___ Passage provided ___

PDA

View Full Version : Text extraction help




etnad
May 3, 2013, 08:20 AM
Hello and thanks in advance I hope someone can suggest an Apple script to solve this problem:

I need to extract parts of text located in various files which are in various different folders all contained in one Folder as such:

Folder Main contains Folder A Folder B Folder C and so on where the various files are. Folder Main is always the one where I need to find my files.

Each plain text UTF8 file has the same structure no matter in which folder it is.

A - Some text of various length
B - this exact unique sequence in every file in every folder: CR Student_ID tab tab CR. this sequence marks the beginning or the text I need-
C - the relevant part I need after the sequence CR Student_ID tab tab CR till the End of Each file. The length can change but it is not relevant as I need everything till the end of each file-

How can I write a script which will only return a text file with only "part C" in each file within the various folders?

___ Records ___

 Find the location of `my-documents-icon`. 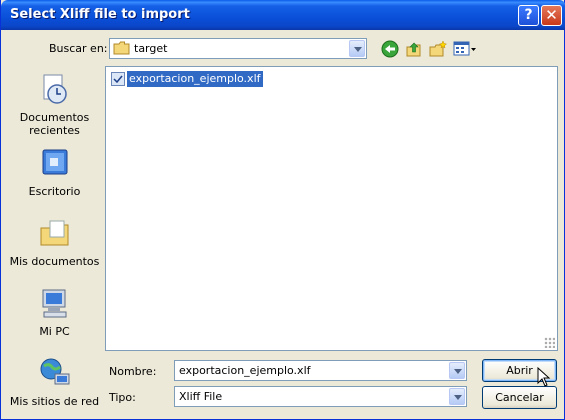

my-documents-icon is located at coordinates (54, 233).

___
___ Records ___

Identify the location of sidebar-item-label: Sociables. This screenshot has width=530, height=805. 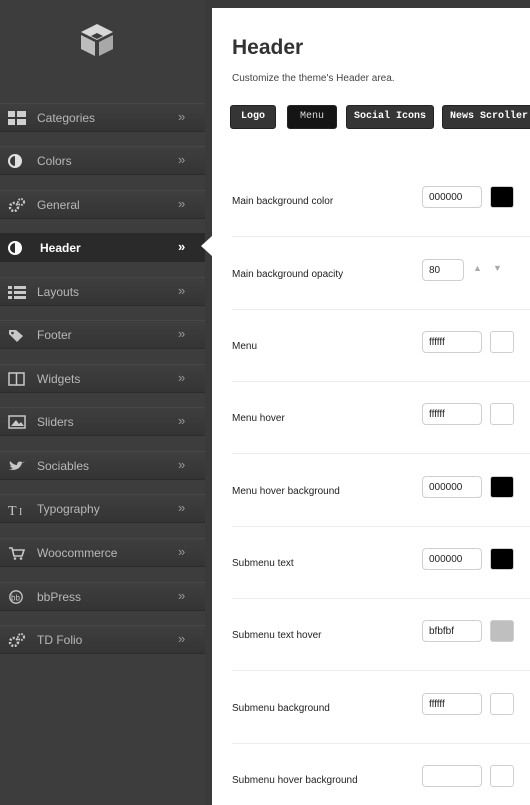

___
___ Records ___

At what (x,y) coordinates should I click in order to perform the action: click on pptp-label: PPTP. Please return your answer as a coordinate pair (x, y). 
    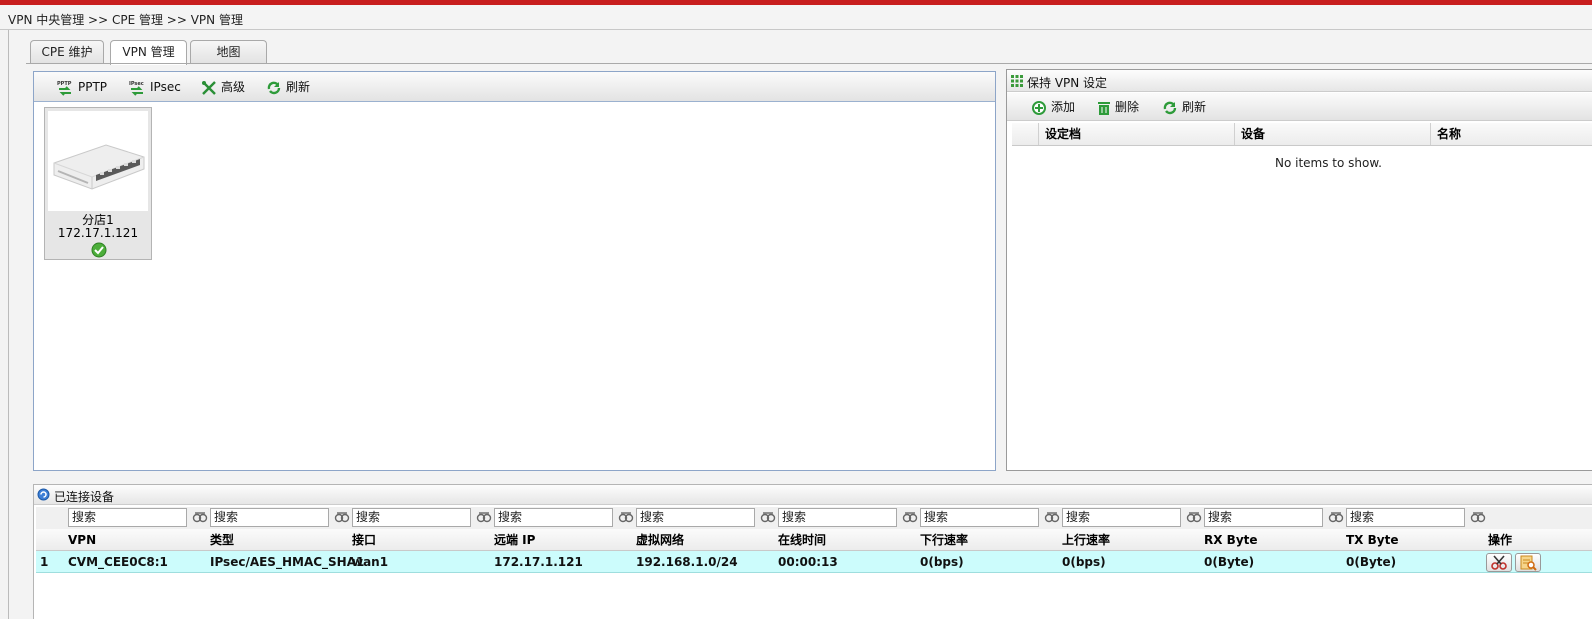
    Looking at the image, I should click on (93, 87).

___

▶ Set of tasks
- A) According to the forum thread about text extraction, which folder is always the one where the files need to be found?
- B) Continue the forum thread about extracting text with AppleScript, starting after its final question.

▶ Per-task answers
- A) Folder Main.

- B)
The text : CR Student_ID tab tab CR does not appear anywhere else in the files. therefore it could be a starting point for extracting the text all the way to the end of each file


Thanks a lot for any help I am unable to solve this problem



Big Dave
May 3, 2013, 07:06 PM
I don't think you need an apple script to do this. Here is how I would do it.

Open a terminal.
cd to your Main folder. Ex: cd /Users/yourname/Documents/folder/

Now we want to use find to locate your files.

find ./ -name "*somecommonterm*" -exec sed -n -e '/CR Student_ID//,$p' {} \;

This command just looked for your files and then printed everything after the search term and printed it to the screen. if you want it to write out to a file, then..

find ./ -name "*somecommonterm*" -exec sed -n -e '/CR Student_ID//,$p' {} \; > outfile

This will overwrite every time you find a new file so use >> outfile to have all your results go to one file.

-Big Dave

etnad
May 13, 2013, 04:40 PM
Thanks ...